I love waking up to e-mails telling me that my work was accepted to an exhibit I applied to be in! I'm so excited to have two photographs in the upcoming show Yummy at Brothers Drake Meadery here in Columbus. The opening is during the October gallery hop!
This has turned out to be a great year for exhibiting for me. To anyone reading who would like to exhibit your work more, I have a few suggestions. I would probably call this: Exhibiting Your Work When You're Just Starting Out: Gaining Exposure without Going Broke. I'm still finding my way in this aspect of being an artist, but I've learned a lot over the past few years.
- Check postings weekly for calls for entries. Two I check every week are College Art Association and Society for Photographic Education. I keep a running list of calls for entries that pique my interest and when they are due.
- Subscribe to local art scene postings through e-mail, Facebook, and Twitter. This is typically how I find out about local shows. I found out about Yummy through a curator who had chosen my work previously for another food-themed exhibit.
- Don't spend a lot in entry fees unless being in that exhibit will boost your resume in some way. For example, if the gallery or juror/curator is noteworthy, or if the theme is particularly pertinent to your work so you feel you will gain exposure by being in it. You will find many other reputable shows that do not cost $35-$40 to enter. When you do pay that much, it should be worth it.
- An exception to this is when the entry fee doubles as a membership fee to an organization you would really like to be a part of. That $40 would benefit you later, a big plus.
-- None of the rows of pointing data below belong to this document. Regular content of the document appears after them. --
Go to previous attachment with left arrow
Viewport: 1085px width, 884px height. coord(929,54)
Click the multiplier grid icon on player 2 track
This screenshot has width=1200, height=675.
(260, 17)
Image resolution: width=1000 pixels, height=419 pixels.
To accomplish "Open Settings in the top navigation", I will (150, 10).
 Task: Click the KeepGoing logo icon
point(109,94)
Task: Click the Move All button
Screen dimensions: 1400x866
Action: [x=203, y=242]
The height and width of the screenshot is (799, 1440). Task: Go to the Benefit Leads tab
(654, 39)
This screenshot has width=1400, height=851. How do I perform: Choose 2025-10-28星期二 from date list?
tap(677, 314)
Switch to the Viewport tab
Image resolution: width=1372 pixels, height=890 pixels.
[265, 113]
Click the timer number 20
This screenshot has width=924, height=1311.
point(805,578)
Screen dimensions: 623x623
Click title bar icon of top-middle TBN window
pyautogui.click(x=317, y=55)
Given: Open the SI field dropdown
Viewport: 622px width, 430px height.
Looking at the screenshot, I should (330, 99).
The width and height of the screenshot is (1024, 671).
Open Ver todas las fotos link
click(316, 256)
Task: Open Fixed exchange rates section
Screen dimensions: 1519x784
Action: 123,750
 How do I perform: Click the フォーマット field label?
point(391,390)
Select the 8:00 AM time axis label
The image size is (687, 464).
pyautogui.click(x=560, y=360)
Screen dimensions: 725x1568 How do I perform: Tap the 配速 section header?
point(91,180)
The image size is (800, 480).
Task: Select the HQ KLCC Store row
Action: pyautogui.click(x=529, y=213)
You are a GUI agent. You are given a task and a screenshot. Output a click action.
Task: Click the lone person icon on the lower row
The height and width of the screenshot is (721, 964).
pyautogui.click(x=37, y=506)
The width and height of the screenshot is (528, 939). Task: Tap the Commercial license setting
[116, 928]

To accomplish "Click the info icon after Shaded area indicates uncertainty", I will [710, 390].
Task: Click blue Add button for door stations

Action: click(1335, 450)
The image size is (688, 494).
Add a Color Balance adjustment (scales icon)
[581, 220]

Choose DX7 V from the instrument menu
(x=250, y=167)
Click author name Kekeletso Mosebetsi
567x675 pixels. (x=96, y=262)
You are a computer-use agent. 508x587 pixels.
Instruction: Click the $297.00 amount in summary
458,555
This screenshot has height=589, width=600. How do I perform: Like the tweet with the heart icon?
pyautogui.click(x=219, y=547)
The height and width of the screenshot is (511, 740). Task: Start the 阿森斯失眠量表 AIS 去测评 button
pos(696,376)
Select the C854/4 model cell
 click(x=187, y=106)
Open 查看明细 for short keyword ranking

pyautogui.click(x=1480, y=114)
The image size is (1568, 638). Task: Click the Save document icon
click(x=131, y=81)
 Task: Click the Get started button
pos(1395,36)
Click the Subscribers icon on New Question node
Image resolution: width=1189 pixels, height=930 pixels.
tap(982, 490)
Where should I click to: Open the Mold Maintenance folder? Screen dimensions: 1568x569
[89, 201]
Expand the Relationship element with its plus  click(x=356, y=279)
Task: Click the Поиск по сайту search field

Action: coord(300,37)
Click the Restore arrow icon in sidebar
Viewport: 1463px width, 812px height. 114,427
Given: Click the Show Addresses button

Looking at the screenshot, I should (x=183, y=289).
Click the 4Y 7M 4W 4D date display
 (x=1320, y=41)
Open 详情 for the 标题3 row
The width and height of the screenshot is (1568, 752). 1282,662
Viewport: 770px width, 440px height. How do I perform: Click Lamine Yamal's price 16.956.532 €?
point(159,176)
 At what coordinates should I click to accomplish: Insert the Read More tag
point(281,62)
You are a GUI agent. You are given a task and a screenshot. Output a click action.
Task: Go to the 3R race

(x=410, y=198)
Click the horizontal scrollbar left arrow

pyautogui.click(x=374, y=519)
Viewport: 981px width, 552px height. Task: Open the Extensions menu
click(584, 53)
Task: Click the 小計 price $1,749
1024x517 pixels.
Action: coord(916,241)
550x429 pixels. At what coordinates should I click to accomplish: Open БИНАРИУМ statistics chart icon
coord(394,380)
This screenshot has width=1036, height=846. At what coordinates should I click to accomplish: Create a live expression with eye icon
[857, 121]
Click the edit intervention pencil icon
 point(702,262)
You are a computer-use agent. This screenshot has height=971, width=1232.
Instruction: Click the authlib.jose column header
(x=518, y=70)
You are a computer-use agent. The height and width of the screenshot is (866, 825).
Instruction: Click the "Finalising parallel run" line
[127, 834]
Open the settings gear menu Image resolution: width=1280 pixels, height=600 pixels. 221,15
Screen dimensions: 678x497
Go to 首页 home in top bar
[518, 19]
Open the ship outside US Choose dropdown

When you have been accepted to an exhibit (hurray!), here are some tips:
- Mail out your work as early as you can so you don't have to pay extra postage fees! I learned this the hard way.
- I support USPS when I can, but sometimes when I need to mail large framed work and don't want to spend a fortune in oversize fees, I go to FedEx. This also allows me to easily send return postage, which is usually required if you want your work back. I even signed up for a FedEx account, which was free, and now I get a discount of around 30% on postage, which really adds up. The difference with one particular package was that it would have been $55 to mail through USPS and was $14 through FedEx after my discount. Do your homework!
- Price your work accurately if it's for sale while on exhibit. After the cost of materials, including the frame if it's a 2D work, plus shipping, plus the gallery's percentage of the sale, how much money will you actually be getting if your art sells? I learned this the hard way too. You want to do more than break even! Don't undersell yourself just because you aren't a famous artist yet!
Do you have any other tips for improving this very important section of an artist's resume? I'd love to know!